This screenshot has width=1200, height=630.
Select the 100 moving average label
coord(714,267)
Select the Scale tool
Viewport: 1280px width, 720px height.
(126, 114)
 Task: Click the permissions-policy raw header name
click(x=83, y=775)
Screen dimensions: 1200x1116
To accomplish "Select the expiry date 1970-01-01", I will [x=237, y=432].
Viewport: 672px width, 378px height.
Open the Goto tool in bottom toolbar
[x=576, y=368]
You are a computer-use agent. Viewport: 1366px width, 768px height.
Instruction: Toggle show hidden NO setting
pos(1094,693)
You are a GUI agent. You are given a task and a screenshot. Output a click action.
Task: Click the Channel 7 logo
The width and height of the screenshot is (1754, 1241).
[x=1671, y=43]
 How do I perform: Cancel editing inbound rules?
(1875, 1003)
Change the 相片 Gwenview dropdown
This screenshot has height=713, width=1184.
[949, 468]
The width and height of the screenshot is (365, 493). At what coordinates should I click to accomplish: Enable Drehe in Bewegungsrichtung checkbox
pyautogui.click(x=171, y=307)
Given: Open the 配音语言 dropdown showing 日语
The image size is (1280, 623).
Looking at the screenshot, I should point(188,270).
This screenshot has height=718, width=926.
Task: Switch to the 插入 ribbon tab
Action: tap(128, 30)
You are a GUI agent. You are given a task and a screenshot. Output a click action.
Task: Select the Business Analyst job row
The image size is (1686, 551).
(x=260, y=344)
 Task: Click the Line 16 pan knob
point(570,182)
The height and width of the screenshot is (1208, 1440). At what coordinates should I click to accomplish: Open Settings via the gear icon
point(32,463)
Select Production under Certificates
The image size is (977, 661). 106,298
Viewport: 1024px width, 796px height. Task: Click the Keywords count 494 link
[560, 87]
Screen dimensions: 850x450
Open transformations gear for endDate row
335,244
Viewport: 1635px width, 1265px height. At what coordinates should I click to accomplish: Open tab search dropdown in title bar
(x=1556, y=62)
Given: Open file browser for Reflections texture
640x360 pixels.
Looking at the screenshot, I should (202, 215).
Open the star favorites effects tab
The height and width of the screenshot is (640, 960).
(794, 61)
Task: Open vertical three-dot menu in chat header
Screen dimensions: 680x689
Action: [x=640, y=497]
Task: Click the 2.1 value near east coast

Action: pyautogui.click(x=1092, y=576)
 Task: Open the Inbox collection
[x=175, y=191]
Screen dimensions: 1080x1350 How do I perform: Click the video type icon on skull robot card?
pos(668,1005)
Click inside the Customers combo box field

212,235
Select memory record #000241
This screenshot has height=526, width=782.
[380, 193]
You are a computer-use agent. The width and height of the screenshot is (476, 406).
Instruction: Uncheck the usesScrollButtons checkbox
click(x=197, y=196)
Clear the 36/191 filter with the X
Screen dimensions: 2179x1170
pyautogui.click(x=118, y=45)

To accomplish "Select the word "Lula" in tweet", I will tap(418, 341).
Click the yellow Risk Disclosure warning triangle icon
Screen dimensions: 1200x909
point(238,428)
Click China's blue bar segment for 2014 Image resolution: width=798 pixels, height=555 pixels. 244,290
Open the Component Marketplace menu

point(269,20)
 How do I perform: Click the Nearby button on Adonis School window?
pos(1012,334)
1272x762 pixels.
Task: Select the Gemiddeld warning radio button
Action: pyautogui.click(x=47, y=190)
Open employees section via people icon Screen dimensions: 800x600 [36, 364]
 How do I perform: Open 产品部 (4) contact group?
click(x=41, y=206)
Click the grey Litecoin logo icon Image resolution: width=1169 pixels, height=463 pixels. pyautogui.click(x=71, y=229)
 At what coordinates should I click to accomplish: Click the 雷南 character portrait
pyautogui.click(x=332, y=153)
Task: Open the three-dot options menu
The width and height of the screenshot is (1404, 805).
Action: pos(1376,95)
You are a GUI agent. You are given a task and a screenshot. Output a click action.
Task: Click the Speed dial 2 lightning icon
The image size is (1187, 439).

************

### Task
Within the listing above, filter for lines holding the string "three" and copy each one.

### The answer
Task: Open vertical three-dot menu in chat header
Task: Open the three-dot options menu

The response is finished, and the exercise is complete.